[Dataset entries]
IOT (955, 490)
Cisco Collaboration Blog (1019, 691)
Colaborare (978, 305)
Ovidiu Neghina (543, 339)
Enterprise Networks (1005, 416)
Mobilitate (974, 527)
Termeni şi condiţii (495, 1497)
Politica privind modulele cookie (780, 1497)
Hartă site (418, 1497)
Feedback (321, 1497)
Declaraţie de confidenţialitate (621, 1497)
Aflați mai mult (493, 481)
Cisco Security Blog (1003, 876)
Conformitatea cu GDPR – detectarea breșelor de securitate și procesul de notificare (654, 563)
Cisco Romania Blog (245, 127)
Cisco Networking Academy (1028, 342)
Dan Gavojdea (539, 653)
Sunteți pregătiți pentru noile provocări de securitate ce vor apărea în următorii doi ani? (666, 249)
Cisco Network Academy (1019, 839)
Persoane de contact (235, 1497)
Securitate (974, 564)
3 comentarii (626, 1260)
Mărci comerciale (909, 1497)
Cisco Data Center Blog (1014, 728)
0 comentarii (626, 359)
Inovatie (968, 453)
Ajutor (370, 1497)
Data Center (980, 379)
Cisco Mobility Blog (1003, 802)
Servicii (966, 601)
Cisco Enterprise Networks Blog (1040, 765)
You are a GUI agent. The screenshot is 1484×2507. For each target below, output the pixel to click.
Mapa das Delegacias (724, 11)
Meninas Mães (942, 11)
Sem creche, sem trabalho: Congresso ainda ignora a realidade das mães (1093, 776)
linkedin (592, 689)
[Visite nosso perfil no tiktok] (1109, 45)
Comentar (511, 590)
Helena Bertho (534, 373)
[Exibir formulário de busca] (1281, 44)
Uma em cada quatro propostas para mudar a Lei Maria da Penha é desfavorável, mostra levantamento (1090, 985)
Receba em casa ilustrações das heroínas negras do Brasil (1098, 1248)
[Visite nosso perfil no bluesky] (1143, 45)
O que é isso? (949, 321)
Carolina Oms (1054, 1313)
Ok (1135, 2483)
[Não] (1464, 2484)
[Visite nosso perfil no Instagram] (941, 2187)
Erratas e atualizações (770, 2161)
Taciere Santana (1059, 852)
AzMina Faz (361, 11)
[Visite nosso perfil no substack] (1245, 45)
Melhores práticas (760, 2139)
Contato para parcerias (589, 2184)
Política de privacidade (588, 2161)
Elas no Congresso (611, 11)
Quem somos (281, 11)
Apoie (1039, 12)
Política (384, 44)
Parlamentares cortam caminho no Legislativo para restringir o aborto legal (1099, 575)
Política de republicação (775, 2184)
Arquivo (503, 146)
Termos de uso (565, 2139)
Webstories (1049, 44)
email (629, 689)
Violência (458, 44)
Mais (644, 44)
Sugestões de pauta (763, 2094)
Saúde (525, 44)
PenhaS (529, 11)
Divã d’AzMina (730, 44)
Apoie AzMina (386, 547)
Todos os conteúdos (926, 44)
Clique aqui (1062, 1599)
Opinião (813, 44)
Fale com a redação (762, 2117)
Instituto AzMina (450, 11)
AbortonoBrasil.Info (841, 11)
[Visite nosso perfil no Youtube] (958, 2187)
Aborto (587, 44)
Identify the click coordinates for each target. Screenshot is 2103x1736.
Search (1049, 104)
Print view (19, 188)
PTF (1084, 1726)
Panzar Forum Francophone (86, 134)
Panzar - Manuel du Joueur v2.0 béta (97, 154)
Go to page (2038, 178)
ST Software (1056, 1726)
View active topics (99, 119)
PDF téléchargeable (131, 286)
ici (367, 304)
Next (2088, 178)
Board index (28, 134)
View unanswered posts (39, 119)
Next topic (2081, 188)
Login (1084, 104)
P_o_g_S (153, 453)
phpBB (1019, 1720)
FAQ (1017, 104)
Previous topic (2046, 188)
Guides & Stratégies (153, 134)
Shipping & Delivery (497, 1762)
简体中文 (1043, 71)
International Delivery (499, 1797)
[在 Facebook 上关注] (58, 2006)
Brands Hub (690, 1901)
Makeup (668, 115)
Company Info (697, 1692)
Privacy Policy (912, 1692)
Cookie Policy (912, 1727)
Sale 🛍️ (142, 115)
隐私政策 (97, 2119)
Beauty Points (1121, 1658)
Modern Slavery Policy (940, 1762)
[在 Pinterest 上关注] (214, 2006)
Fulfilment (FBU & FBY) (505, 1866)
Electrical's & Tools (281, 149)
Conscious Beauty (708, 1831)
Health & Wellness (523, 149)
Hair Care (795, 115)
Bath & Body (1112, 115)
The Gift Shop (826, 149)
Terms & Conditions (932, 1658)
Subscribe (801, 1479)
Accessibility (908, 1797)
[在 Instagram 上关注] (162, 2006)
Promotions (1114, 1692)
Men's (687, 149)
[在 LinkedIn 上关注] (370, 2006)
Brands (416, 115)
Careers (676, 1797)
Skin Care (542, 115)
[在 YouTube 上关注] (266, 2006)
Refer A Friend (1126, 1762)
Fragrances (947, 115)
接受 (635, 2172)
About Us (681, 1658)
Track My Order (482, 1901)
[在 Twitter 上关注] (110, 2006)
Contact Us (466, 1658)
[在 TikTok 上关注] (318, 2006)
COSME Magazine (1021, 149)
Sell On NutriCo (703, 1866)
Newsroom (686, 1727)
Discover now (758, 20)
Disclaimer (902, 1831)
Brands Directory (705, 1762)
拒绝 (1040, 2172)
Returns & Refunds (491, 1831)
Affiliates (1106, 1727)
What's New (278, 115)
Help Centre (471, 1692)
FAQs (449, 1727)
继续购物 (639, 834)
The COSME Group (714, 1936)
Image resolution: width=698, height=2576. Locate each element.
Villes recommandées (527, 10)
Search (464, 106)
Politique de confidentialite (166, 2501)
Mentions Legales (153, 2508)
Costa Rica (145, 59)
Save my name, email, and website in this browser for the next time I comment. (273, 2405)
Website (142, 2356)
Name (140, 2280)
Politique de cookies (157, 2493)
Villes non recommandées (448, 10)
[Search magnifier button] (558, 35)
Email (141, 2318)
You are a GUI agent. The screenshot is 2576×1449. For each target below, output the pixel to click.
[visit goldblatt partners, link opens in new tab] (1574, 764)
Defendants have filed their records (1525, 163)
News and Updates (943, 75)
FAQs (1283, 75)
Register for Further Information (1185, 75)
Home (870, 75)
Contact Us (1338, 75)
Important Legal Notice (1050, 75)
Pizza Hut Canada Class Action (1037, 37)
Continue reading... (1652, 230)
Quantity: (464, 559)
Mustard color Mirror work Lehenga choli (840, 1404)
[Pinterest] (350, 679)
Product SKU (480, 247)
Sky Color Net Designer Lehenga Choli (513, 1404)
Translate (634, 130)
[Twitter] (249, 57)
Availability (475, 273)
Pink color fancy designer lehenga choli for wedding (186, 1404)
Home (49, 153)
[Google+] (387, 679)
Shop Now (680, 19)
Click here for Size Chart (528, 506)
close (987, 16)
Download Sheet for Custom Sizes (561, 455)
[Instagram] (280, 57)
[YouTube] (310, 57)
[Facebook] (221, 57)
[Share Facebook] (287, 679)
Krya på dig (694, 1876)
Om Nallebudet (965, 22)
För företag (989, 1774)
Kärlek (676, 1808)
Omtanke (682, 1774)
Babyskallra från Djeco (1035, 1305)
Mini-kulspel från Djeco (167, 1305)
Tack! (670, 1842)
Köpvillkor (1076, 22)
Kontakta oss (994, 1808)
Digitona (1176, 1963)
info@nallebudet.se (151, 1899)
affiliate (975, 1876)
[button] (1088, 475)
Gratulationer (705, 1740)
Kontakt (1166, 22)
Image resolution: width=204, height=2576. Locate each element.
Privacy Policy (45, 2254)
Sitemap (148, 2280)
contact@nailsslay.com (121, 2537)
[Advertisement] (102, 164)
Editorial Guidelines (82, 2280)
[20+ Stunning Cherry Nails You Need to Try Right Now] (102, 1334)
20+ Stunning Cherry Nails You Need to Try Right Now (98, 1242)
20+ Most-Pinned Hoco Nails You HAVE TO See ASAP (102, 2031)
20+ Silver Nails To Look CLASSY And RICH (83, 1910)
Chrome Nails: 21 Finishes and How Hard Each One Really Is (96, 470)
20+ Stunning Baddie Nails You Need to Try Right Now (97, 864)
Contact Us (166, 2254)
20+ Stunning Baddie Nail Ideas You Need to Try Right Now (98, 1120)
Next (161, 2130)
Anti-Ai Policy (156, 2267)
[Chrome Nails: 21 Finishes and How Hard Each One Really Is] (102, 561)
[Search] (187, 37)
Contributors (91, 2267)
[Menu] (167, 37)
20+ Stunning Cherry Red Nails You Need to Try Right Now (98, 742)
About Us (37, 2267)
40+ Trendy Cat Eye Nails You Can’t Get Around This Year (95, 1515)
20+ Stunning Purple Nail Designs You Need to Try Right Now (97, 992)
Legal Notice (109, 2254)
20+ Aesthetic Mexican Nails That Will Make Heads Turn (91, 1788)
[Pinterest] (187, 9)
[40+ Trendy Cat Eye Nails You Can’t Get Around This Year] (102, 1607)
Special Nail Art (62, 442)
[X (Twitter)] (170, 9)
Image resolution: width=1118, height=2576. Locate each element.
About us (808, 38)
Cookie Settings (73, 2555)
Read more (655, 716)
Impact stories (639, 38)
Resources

▶ WHAT YOU NEED TO DO
Each line of the records, from the opening one through the line holding "Melhores práticas (760, 2139)", should be restated word for word, with nothing else in the answer.

▶ RESULT FOR THIS TASK
IOT (955, 490)
Cisco Collaboration Blog (1019, 691)
Colaborare (978, 305)
Ovidiu Neghina (543, 339)
Enterprise Networks (1005, 416)
Mobilitate (974, 527)
Termeni şi condiţii (495, 1497)
Politica privind modulele cookie (780, 1497)
Hartă site (418, 1497)
Feedback (321, 1497)
Declaraţie de confidenţialitate (621, 1497)
Aflați mai mult (493, 481)
Cisco Security Blog (1003, 876)
Conformitatea cu GDPR – detectarea breșelor de securitate și procesul de notificare (654, 563)
Cisco Romania Blog (245, 127)
Cisco Networking Academy (1028, 342)
Dan Gavojdea (539, 653)
Sunteți pregătiți pentru noile provocări de securitate ce vor apărea în următorii doi ani? (666, 249)
Cisco Network Academy (1019, 839)
Persoane de contact (235, 1497)
Securitate (974, 564)
3 comentarii (626, 1260)
Mărci comerciale (909, 1497)
Cisco Data Center Blog (1014, 728)
0 comentarii (626, 359)
Inovatie (968, 453)
Ajutor (370, 1497)
Data Center (980, 379)
Cisco Mobility Blog (1003, 802)
Servicii (966, 601)
Cisco Enterprise Networks Blog (1040, 765)
You are a GUI agent. The screenshot is 1484×2507. For each target below, output the pixel to click.
Mapa das Delegacias (724, 11)
Meninas Mães (942, 11)
Sem creche, sem trabalho: Congresso ainda ignora a realidade das mães (1093, 776)
linkedin (592, 689)
[Visite nosso perfil no tiktok] (1109, 45)
Comentar (511, 590)
Helena Bertho (534, 373)
[Exibir formulário de busca] (1281, 44)
Uma em cada quatro propostas para mudar a Lei Maria da Penha é desfavorável, mostra levantamento (1090, 985)
Receba em casa ilustrações das heroínas negras do Brasil (1098, 1248)
[Visite nosso perfil no bluesky] (1143, 45)
O que é isso? (949, 321)
Carolina Oms (1054, 1313)
Ok (1135, 2483)
[Não] (1464, 2484)
[Visite nosso perfil no Instagram] (941, 2187)
Erratas e atualizações (770, 2161)
Taciere Santana (1059, 852)
AzMina Faz (361, 11)
[Visite nosso perfil no substack] (1245, 45)
Melhores práticas (760, 2139)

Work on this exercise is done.